### Données fournies
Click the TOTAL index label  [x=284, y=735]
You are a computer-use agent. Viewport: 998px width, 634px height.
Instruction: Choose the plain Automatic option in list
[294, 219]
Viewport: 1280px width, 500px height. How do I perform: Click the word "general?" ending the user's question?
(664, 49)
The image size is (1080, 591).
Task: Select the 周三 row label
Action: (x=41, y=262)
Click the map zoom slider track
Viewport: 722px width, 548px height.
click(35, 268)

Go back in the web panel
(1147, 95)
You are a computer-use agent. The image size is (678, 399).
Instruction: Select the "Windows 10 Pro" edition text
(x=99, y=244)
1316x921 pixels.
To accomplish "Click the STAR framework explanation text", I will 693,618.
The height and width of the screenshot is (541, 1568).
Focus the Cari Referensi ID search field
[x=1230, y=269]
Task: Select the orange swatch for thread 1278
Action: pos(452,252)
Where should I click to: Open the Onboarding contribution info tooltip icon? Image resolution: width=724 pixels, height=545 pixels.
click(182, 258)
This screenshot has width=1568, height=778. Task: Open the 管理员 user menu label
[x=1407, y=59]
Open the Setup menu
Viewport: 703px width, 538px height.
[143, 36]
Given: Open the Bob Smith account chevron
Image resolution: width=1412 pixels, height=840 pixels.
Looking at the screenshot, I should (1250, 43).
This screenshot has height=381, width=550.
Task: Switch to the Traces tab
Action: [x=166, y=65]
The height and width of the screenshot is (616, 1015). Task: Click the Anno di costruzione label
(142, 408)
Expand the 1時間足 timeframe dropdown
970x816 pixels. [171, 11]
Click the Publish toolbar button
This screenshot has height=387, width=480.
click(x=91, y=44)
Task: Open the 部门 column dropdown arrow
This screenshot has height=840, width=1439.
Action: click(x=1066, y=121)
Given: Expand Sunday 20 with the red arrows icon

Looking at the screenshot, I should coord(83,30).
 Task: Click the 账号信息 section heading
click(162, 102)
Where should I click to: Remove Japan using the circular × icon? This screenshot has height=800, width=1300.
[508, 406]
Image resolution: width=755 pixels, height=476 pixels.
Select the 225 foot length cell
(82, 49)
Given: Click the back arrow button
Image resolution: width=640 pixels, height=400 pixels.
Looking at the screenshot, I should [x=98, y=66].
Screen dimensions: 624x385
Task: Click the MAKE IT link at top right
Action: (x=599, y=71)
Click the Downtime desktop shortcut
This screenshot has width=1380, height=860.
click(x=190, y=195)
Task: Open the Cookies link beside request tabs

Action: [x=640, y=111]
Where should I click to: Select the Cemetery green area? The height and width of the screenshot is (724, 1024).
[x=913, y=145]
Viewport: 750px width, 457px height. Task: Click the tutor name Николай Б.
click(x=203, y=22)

### Consigne
Recopiez l'ensemble du matériel ci-dessus en renommant « Instruction » en « Goal » partout où ce terme apparaît. Ne modifiez rien d'autre.

### Résultat obtenu
Click the TOTAL index label  [x=284, y=735]
You are a computer-use agent. Viewport: 998px width, 634px height.
Goal: Choose the plain Automatic option in list
[294, 219]
Viewport: 1280px width, 500px height. How do I perform: Click the word "general?" ending the user's question?
(664, 49)
The image size is (1080, 591).
Task: Select the 周三 row label
Action: (x=41, y=262)
Click the map zoom slider track
Viewport: 722px width, 548px height.
click(35, 268)

Go back in the web panel
(1147, 95)
You are a computer-use agent. The image size is (678, 399).
Goal: Select the "Windows 10 Pro" edition text
(x=99, y=244)
1316x921 pixels.
To accomplish "Click the STAR framework explanation text", I will 693,618.
The height and width of the screenshot is (541, 1568).
Focus the Cari Referensi ID search field
[x=1230, y=269]
Task: Select the orange swatch for thread 1278
Action: pos(452,252)
Where should I click to: Open the Onboarding contribution info tooltip icon? Image resolution: width=724 pixels, height=545 pixels.
click(182, 258)
This screenshot has width=1568, height=778. Task: Open the 管理员 user menu label
[x=1407, y=59]
Open the Setup menu
Viewport: 703px width, 538px height.
[143, 36]
Given: Open the Bob Smith account chevron
Image resolution: width=1412 pixels, height=840 pixels.
Looking at the screenshot, I should (1250, 43).
This screenshot has height=381, width=550.
Task: Switch to the Traces tab
Action: [x=166, y=65]
The height and width of the screenshot is (616, 1015). Task: Click the Anno di costruzione label
(142, 408)
Expand the 1時間足 timeframe dropdown
970x816 pixels. [171, 11]
Click the Publish toolbar button
This screenshot has height=387, width=480.
click(x=91, y=44)
Task: Open the 部门 column dropdown arrow
This screenshot has height=840, width=1439.
Action: click(x=1066, y=121)
Given: Expand Sunday 20 with the red arrows icon

Looking at the screenshot, I should coord(83,30).
 Task: Click the 账号信息 section heading
click(162, 102)
Where should I click to: Remove Japan using the circular × icon? This screenshot has height=800, width=1300.
[508, 406]
Image resolution: width=755 pixels, height=476 pixels.
Select the 225 foot length cell
(82, 49)
Given: Click the back arrow button
Image resolution: width=640 pixels, height=400 pixels.
Looking at the screenshot, I should [x=98, y=66].
Screen dimensions: 624x385
Task: Click the MAKE IT link at top right
Action: (x=599, y=71)
Click the Downtime desktop shortcut
This screenshot has width=1380, height=860.
click(x=190, y=195)
Task: Open the Cookies link beside request tabs

Action: [x=640, y=111]
Where should I click to: Select the Cemetery green area? The height and width of the screenshot is (724, 1024).
[x=913, y=145]
Viewport: 750px width, 457px height. Task: Click the tutor name Николай Б.
click(x=203, y=22)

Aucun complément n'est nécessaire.